C’est un combat de plus de 10 ans, mené par les conseillers moraux et aumôniers de prisons, qui se concrétise enfin. Ils seront mieux payés et bénéficieront d’un meilleur statut. L’aide qu’ils apportent aux détenus est loué par tout le monde. Deux anciens détenus témoignent.
« L’aumônier catholique qui me rendait visite à la prison de Bruges m’a sauvé la vie ! », témoigne l’ancien député liégeois Bernard Wesphael. Incarcéré en novembre 2013, il passera dix mois derrière les barreaux avant d’être libéré puis acquitté en 2016. « Je venais d’être arrêté et inculpé pour l’assassinat de mon épouse. J’étais anéanti, en-dessous de tout. L’aumônier est venu vers moi.

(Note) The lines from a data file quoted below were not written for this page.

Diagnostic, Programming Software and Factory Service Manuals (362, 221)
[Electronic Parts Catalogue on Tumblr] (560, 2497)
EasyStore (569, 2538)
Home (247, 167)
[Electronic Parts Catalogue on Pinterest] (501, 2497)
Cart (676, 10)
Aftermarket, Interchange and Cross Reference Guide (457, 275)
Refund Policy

Il m’a permis de reprendre pied et d’éviter que je ne me suicide. Au début, je le voyais tous les jours. Il m’a permis de me faire soigner et de sortir de mon désespoir. Il s’appelle Antoon Van De Putte. Non seulement on est resté amis, mais on va écrire un livre ensemble sur le manque de suivi social dans les prisons. En prison, vous pouvez avoir 1 psychiatre pour 300 détenus ! Il n’y a aucun suivi psychologique ou social pour les détenus. Ce que le gouvernement décide aujourd’hui est une bonne chose, mais ce n’est pas suffisant ».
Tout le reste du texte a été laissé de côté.